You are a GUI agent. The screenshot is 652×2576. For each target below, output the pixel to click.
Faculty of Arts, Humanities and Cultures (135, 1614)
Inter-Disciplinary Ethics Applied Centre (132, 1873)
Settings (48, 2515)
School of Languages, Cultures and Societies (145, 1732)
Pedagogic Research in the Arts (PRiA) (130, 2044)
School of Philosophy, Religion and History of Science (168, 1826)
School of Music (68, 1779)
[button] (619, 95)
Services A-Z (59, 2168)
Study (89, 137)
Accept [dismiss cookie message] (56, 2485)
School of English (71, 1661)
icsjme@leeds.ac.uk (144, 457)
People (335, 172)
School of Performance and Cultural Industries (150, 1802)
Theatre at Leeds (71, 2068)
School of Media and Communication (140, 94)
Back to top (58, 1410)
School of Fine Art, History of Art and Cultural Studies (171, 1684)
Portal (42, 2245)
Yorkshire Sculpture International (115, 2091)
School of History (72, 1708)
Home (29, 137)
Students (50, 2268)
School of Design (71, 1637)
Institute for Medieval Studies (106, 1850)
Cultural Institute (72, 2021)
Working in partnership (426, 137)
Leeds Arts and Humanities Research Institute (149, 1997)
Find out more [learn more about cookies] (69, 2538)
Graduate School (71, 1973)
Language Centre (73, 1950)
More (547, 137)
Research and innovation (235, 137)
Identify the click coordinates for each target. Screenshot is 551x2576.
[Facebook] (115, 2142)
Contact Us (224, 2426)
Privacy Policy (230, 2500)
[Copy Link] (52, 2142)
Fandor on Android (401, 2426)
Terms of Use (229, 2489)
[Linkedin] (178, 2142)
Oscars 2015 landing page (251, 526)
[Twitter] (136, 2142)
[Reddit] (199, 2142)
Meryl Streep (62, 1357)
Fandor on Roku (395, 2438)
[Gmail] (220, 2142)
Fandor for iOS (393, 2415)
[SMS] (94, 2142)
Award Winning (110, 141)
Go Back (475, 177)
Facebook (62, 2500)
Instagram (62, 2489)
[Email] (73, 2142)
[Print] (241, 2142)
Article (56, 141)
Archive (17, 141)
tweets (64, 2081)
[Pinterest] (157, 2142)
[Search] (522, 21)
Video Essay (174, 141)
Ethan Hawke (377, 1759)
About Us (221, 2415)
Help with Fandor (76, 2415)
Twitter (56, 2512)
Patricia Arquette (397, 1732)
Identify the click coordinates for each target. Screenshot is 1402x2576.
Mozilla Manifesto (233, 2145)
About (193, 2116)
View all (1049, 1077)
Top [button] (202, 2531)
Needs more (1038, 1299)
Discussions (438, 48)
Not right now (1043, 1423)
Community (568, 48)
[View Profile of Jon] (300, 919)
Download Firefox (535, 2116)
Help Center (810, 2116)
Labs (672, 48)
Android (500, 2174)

Written request: Reproduce all of the data above line for line, with no changes.

Completed exercise:
You are a GUI agent. The screenshot is 652×2576. For each target below, output the pixel to click.
Faculty of Arts, Humanities and Cultures (135, 1614)
Inter-Disciplinary Ethics Applied Centre (132, 1873)
Settings (48, 2515)
School of Languages, Cultures and Societies (145, 1732)
Pedagogic Research in the Arts (PRiA) (130, 2044)
School of Philosophy, Religion and History of Science (168, 1826)
School of Music (68, 1779)
[button] (619, 95)
Services A-Z (59, 2168)
Study (89, 137)
Accept [dismiss cookie message] (56, 2485)
School of English (71, 1661)
icsjme@leeds.ac.uk (144, 457)
People (335, 172)
School of Performance and Cultural Industries (150, 1802)
Theatre at Leeds (71, 2068)
School of Media and Communication (140, 94)
Back to top (58, 1410)
School of Fine Art, History of Art and Cultural Studies (171, 1684)
Portal (42, 2245)
Yorkshire Sculpture International (115, 2091)
School of History (72, 1708)
Home (29, 137)
Students (50, 2268)
School of Design (71, 1637)
Institute for Medieval Studies (106, 1850)
Cultural Institute (72, 2021)
Working in partnership (426, 137)
Leeds Arts and Humanities Research Institute (149, 1997)
Find out more [learn more about cookies] (69, 2538)
Graduate School (71, 1973)
Language Centre (73, 1950)
More (547, 137)
Research and innovation (235, 137)
Identify the click coordinates for each target. Screenshot is 551x2576.
[Facebook] (115, 2142)
Contact Us (224, 2426)
Privacy Policy (230, 2500)
[Copy Link] (52, 2142)
Fandor on Android (401, 2426)
Terms of Use (229, 2489)
[Linkedin] (178, 2142)
Oscars 2015 landing page (251, 526)
[Twitter] (136, 2142)
[Reddit] (199, 2142)
Meryl Streep (62, 1357)
Fandor on Roku (395, 2438)
[Gmail] (220, 2142)
Fandor for iOS (393, 2415)
[SMS] (94, 2142)
Award Winning (110, 141)
Go Back (475, 177)
Facebook (62, 2500)
Instagram (62, 2489)
[Email] (73, 2142)
[Print] (241, 2142)
Article (56, 141)
Archive (17, 141)
tweets (64, 2081)
[Pinterest] (157, 2142)
[Search] (522, 21)
Video Essay (174, 141)
Ethan Hawke (377, 1759)
About Us (221, 2415)
Help with Fandor (76, 2415)
Twitter (56, 2512)
Patricia Arquette (397, 1732)
Identify the click coordinates for each target. Screenshot is 1402x2576.
Mozilla Manifesto (233, 2145)
About (193, 2116)
View all (1049, 1077)
Top [button] (202, 2531)
Needs more (1038, 1299)
Discussions (438, 48)
Not right now (1043, 1423)
Community (568, 48)
[View Profile of Jon] (300, 919)
Download Firefox (535, 2116)
Help Center (810, 2116)
Labs (672, 48)
Android (500, 2174)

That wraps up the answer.